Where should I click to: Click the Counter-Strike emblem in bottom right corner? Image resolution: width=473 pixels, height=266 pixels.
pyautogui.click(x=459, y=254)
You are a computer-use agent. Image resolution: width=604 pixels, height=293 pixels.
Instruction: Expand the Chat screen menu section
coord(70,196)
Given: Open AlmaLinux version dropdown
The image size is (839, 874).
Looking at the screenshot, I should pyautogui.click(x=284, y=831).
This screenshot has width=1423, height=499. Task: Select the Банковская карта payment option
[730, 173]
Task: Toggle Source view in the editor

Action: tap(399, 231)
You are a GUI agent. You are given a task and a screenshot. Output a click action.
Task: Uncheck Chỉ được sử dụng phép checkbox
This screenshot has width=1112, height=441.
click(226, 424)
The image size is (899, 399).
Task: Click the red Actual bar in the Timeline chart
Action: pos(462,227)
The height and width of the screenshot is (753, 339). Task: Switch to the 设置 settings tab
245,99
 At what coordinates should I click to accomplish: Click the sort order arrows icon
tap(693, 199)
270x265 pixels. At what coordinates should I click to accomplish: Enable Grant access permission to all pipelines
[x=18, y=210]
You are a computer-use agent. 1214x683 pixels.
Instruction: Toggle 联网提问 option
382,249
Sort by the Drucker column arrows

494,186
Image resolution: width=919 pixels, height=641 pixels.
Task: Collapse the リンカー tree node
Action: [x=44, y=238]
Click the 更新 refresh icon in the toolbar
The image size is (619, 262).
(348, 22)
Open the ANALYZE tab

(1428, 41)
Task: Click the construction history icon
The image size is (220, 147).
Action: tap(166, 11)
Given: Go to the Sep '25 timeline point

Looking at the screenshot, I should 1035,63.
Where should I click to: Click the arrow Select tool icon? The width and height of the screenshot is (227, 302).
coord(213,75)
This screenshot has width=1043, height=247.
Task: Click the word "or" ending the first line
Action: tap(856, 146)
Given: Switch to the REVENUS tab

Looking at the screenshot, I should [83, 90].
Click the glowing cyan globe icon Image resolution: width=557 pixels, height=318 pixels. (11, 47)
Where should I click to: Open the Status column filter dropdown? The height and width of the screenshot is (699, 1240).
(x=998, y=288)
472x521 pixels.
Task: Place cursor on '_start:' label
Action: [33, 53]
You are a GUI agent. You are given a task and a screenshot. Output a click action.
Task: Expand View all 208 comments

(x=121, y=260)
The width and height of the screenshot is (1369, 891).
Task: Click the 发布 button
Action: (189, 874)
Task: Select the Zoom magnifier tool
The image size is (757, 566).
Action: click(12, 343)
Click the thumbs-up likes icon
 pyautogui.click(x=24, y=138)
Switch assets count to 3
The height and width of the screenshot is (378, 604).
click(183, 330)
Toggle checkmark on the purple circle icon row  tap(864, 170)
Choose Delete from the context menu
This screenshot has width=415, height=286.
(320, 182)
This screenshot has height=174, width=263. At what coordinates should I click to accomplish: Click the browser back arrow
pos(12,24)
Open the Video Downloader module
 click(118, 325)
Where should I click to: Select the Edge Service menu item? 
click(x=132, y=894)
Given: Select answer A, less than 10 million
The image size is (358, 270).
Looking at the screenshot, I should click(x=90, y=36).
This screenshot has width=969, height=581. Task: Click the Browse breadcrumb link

* * * * * * * * *

* [The task]
Every line that contains the string "computer" should be copied from the records.

* [Result]
You are a computer-use agent. Image resolution: width=604 pixels, height=293 pixels.
You are a computer-use agent. 1214x683 pixels.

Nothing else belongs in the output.